Volker Schmidt

Personal information
- Full name: Volker Schmidt
- Date of birth: 22 September 1978 (age 47)
- Place of birth: Hamburg, West Germany
- Height: 1.78 m (5 ft 10 in)
- Position: Centre back

Youth career
- 1983–1988: Jahn Wilhelmsburg
- 1988–1991: HNT Hausbruch-Neugraben
- 1991–1997: HT 16 Hamburg

Senior career*
- Years: Team / Apps / (Gls)
- 1997–2010: Hamburger SV II / 272 / (1)
- 2005–2007: Hamburger SV / 3 / (0)
- Total:  / 275 / (1)

Managerial career
- 2010–: Hamburger SV U-17 (Assistant coach)

= Volker Schmidt =

German footballer

Volker Schmidt (born 22 September 1978 in Hamburg) is a German former football player who last played for Hamburger SV.

==Career==
Schmidt played in the youth side for Jahn Wilhelmsburg, HNT Hausbruch-Neugraben and HT 16 Hamburg.

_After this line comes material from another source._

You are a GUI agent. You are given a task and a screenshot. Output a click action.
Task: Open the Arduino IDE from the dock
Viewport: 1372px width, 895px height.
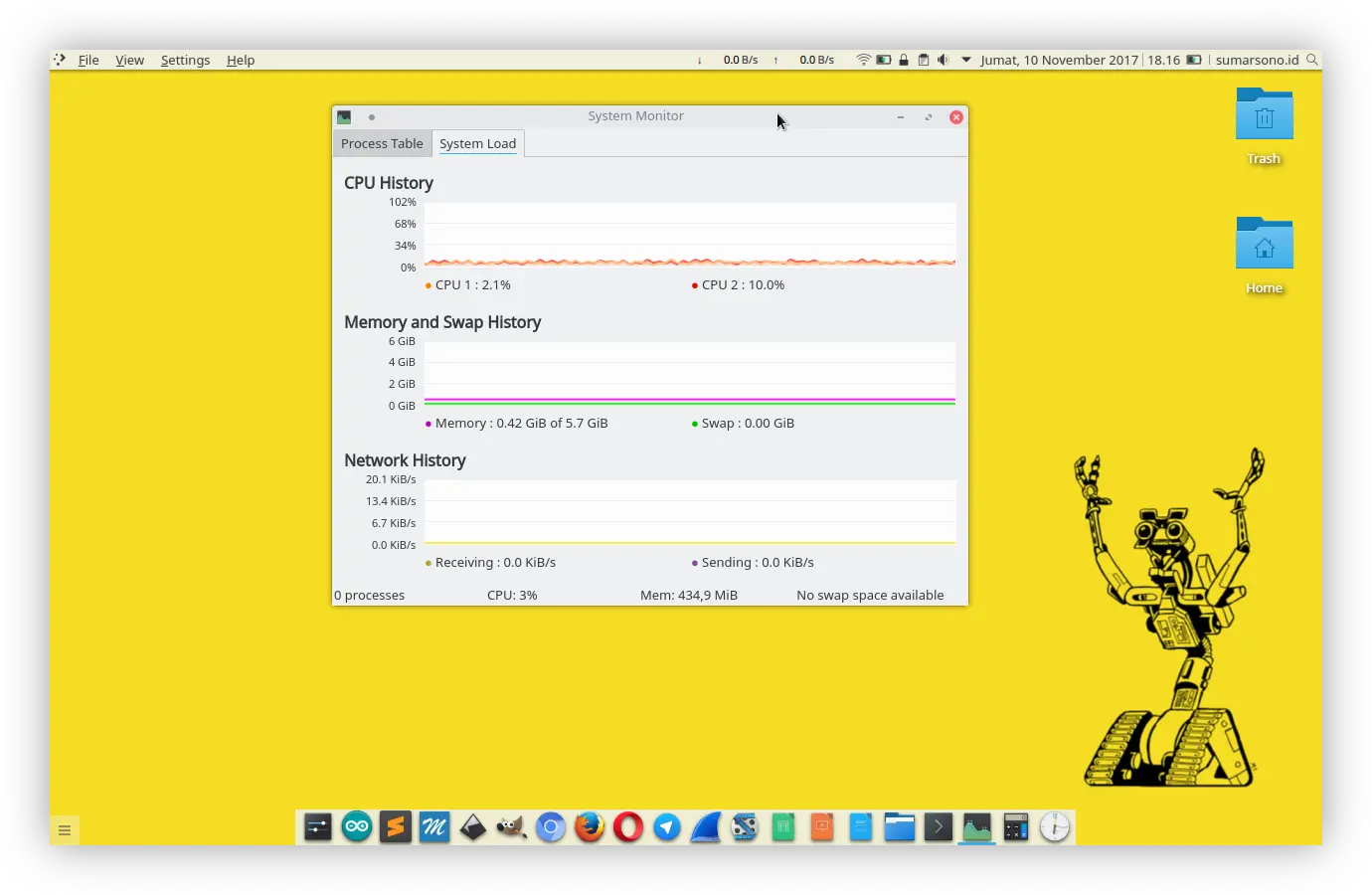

In summer 1991 left he HT 16 Hamburg and signed for Hamburger SV who was 2005 promoted to the seniorside On 28 May 2010 announced his retirement.

==Coaching career==
After his retirement will begin to work on 1 July 2010 as Assistant coach in the U-17 team by his last club Hamburger SV.

==Personal life==
Schmidt who was born in Hamburg grew up in Wilhelmsburg and Neu Wiedental, he marked his Abitur at Gymnasium Süderelbe in Hamburg-Harburg.